### [Exercise instructions]
In the entries below, find the line with "Task: Select the", then set it down exactly along with each line after it to the end, skipping any pictures.

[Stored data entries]

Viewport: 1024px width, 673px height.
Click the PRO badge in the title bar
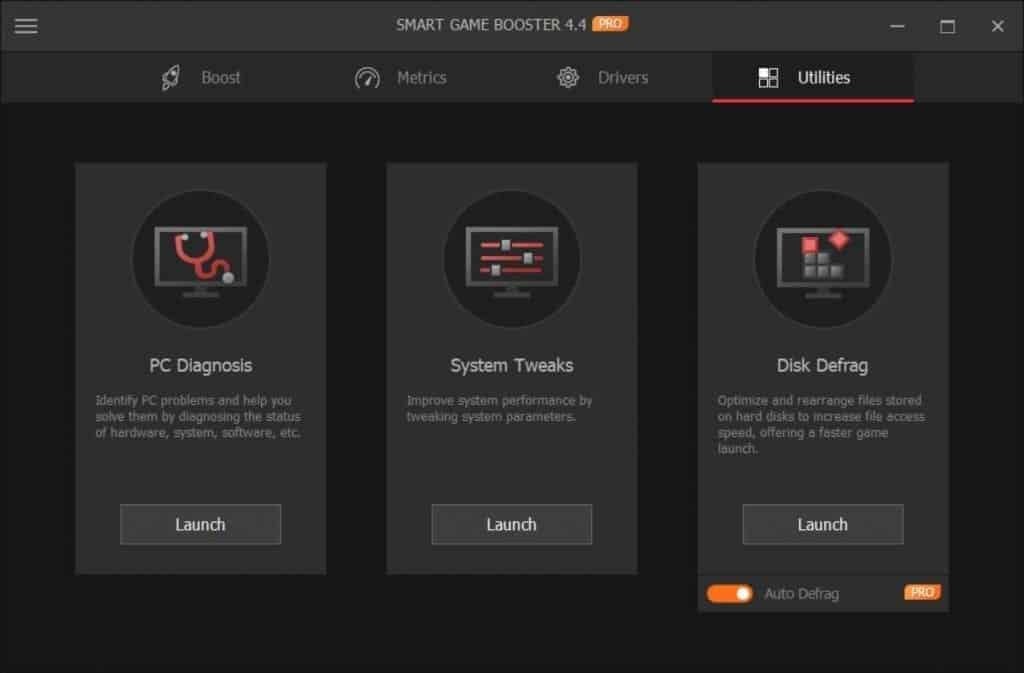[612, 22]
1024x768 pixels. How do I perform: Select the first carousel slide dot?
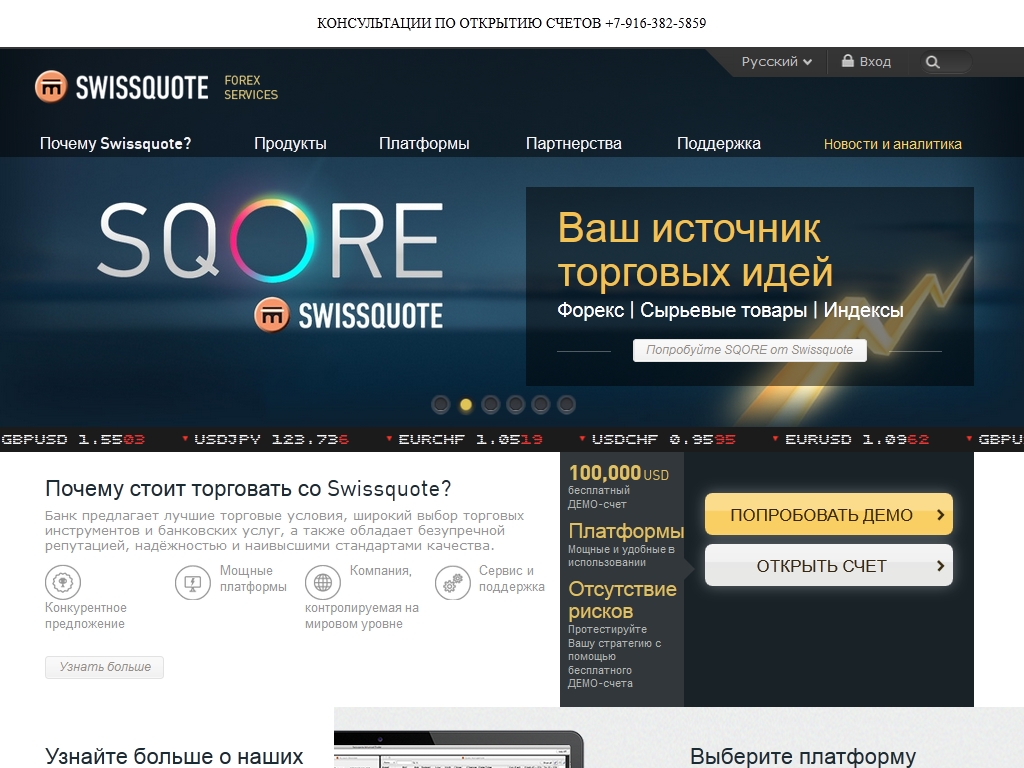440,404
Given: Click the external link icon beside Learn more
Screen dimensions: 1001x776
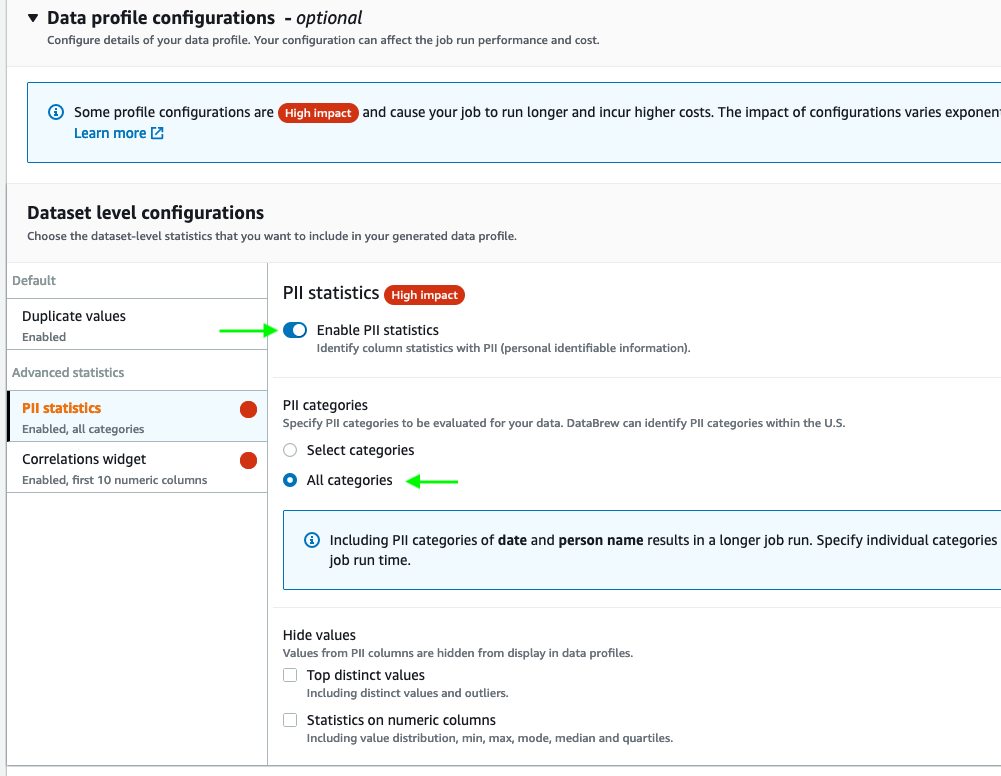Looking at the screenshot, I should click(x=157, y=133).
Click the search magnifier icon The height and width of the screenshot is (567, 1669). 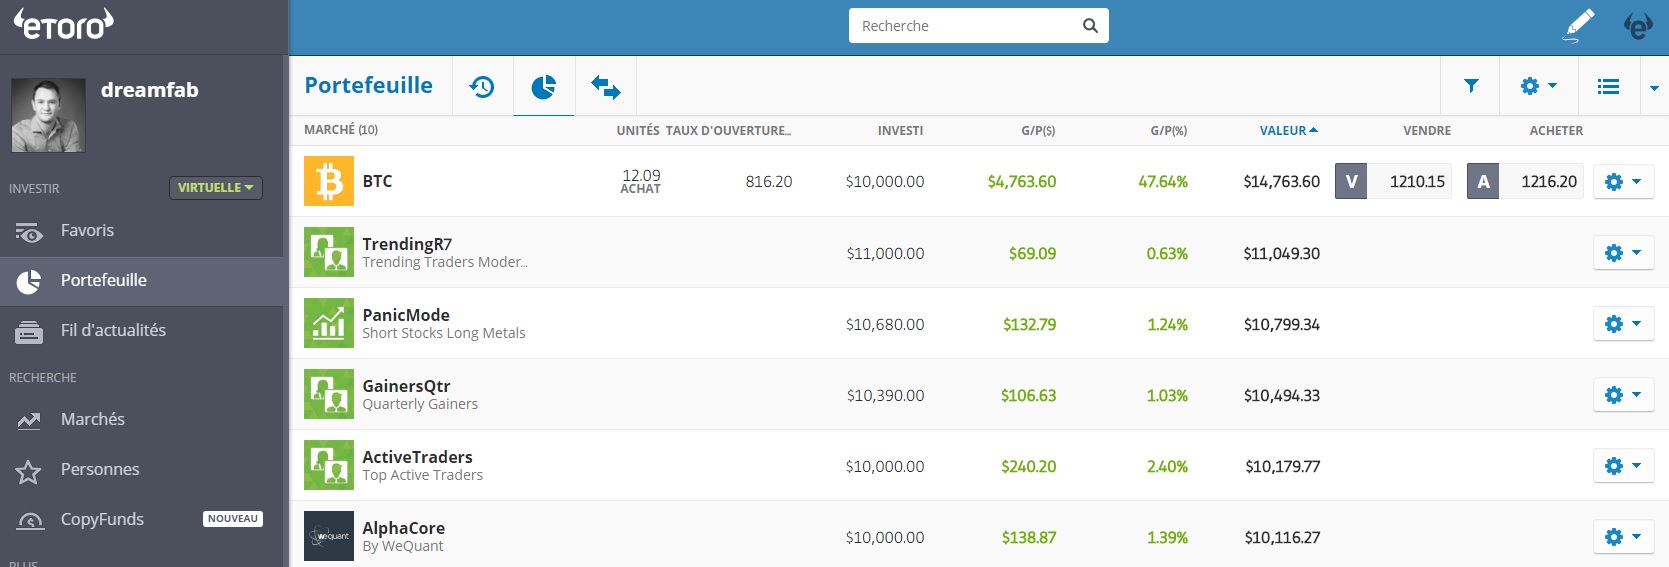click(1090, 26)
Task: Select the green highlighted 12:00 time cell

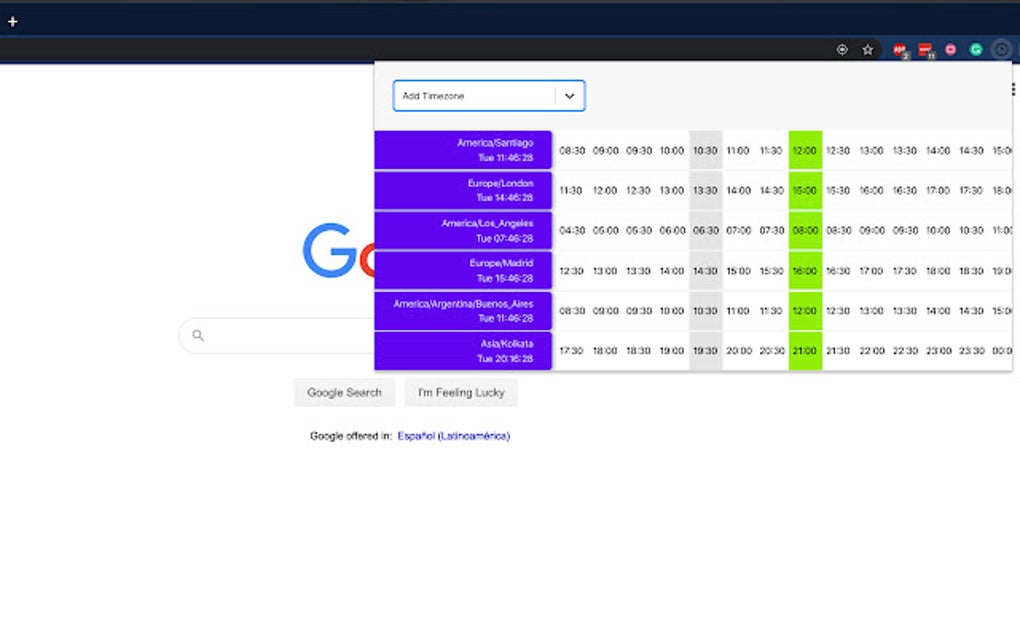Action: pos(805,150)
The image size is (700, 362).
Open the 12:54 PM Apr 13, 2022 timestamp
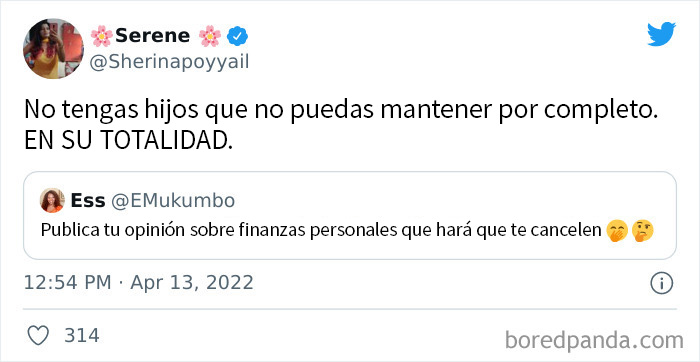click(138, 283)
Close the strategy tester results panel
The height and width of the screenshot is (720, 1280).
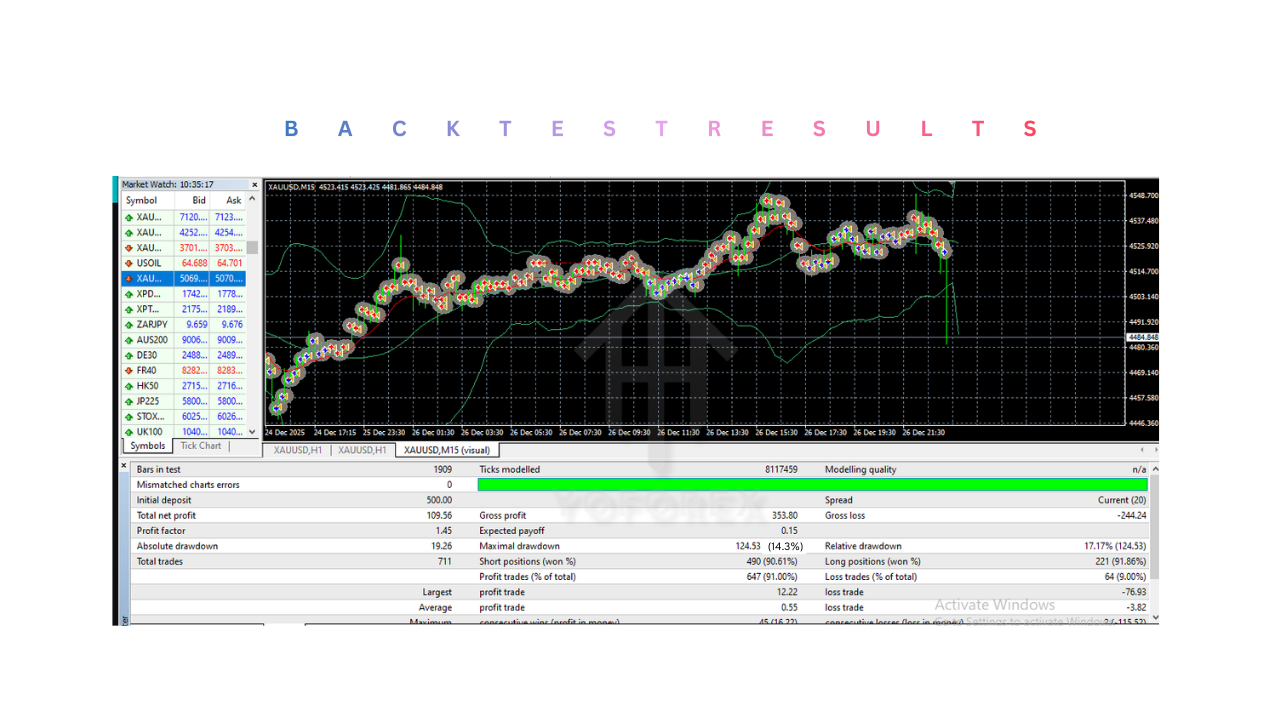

### [Solution to the exercise]
Task: Select the green highlighted 12:00 time cell

Action: pos(805,150)
The image size is (700, 362).
Open the 12:54 PM Apr 13, 2022 timestamp
click(138, 283)
Close the strategy tester results panel
The height and width of the screenshot is (720, 1280).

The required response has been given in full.